Regression Analysis and Diagnostics Notes

Multiple Regression Analysis

Overview of Regression

  • Types of Regression: Simple and multiple regression used to predict a dependent variable (Y) based on multiple predictors.
  • Method of Least Squares: Used to minimize prediction errors in regression models.
  • Model Evaluation Metrics:
    • Goodness of Fit:
    • R: Correlation coefficient, measures strength and direction of a linear relationship.
    • : Proportion of variance in Y explained by the model.
    • Adjusted R²: Modified version of R² that adjusts for the number of predictors in the model.
    • Significance of Model:
    • F-statistic: Tests if the overall model is significant.
    • Individual Predictor Contribution (b values):
      • t-Test: Tests if predictors significantly differ from zero.
      • Relative Importance (β): Standardized coefficients that indicate the relative contribution of each predictor.
      • Unique Proportion of Variance (sr²): Unique variance attributable to a specific predictor after accounting for others.

Model Fit Statistics

  • R² = 0.209: This indicates that approximately 20.9% of the variability in exam performance is explained by the model factors (e.g., exam anxiety and time spent revising).
  • Adjusted R² = 0.193: Adjusted value reflecting model performance accounting for predictors.
  • Model significantly better than no model:
    • F(2, 100) = 13.2, p < 0.001 indicates statistical significance.

Regression Equation Example

  • The model equation can be expressed as: \text{ExamPerf} = 87.833 + 0.241(\text{TimeRev}) - 0.485(\text{Anxiety})
    • Interpretation:
      • For every additional hour spent revising, exam performance increases by 0.241, holding other variables constant.

Statistical Significance of Predictors

  • Standardized Regression Coefficients (Betas):
    • Time Rev (b = 0.241):
    • t-value: t(100) = 1.24, p = 0.18 (not statistically significant)
    • Exam Anxiety (b = -0.485):
    • t-value: t(100) = -2.544, p = 0.01 (statistically significant)

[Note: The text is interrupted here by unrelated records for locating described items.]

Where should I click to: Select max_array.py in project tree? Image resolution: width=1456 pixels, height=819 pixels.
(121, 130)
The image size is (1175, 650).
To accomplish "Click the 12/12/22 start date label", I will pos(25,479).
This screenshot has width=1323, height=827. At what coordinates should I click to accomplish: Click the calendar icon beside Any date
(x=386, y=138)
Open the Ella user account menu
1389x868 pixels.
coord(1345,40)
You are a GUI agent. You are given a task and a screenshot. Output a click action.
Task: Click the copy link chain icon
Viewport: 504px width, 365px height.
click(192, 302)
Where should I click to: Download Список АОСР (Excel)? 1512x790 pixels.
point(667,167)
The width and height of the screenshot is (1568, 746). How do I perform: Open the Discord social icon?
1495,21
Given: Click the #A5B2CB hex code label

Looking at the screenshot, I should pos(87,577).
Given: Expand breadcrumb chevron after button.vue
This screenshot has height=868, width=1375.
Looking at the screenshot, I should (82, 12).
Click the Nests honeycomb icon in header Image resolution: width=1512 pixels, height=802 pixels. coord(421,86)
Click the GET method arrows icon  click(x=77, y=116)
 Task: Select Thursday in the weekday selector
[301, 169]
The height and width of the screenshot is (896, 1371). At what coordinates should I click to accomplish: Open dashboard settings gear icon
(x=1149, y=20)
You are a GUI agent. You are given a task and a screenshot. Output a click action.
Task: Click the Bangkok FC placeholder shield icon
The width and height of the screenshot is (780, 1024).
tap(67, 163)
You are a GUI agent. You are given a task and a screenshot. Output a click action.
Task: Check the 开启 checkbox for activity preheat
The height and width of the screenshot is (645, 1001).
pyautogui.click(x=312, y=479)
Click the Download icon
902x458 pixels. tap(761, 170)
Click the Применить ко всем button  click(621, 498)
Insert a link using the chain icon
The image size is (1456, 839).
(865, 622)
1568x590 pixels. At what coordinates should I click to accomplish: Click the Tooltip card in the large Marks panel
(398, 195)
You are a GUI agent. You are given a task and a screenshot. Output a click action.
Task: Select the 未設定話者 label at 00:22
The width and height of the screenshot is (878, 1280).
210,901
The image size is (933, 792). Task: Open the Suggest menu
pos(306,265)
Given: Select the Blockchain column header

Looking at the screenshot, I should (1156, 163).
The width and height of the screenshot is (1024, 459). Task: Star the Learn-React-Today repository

Semi-Partial Correlation**

  • Findings:
    • Zero-order correlation of revision and performance: r = 0.397
      • After adjusting for anxiety, this correlation drops to r = 0.119
    • Effect of Anxiety:
      • Zero-order correlation r = -0.709 with performance, reduced to r = -0.226 after controlling for revision.
    • Unique Variance from Anxiety:
      • (-0.226)^{2} = 0.05176 indicates that approximately 5% of the variance in exam performance is uniquely accounted for by anxiety.

Bias in Regression

  • Sources of Bias:
    • Violations of assumptions and outliers impact regression estimates significantly:
    • Assumptions:
      1. Linearity: The relationship between variables must be linear.
      2. Normality: Residuals must be normally distributed.
      3. Homoscedasticity: Variance of Y should be constant across levels of X.
      4. Independence: Observations must be independent.
      5. No Multicollinearity: Predictors should not be highly correlated.
    • Outliers: Extreme values can disproportionately influence results by skewing estimates and standard errors.

Identifying Outliers**

  • Diagnostics and Metrics:
    • Residuals: Differences between observed and predicted values. Use standardization to assess influence:
    • Standardized residuals should fall within -2 to 2 (95% of data).
    • Mahalanobis Distance: Helps identify outliers based on multivariate distance from the centroid.
    • Cook’s Distance: Assesses the impact of each observation on the overall regression results.

Assumptions Checking**

  • Independence: Check with the Durbin-Watson test for autocorrelation in residuals.
  • Normality of Residuals: Assess using histograms and Q-Q plots.
  • Linearity: Verify through scatter plots of standardized predicted vs. standardized residuals.
  • Homoscedasticity: Visualize spread in residuals against predicted values (look for randomness).
  • No Multicollinearity: Calculate variance inflation factor (VIF); VIF > 10 indicates a problem.

Model Evaluation**

  • Final Steps: After ensuring all assumptions are met, and outliers properly assessed, model validity can be confirmed, allowing for continued analysis.
    • Significant regression findings lead to conclusion acceptance and practical implications.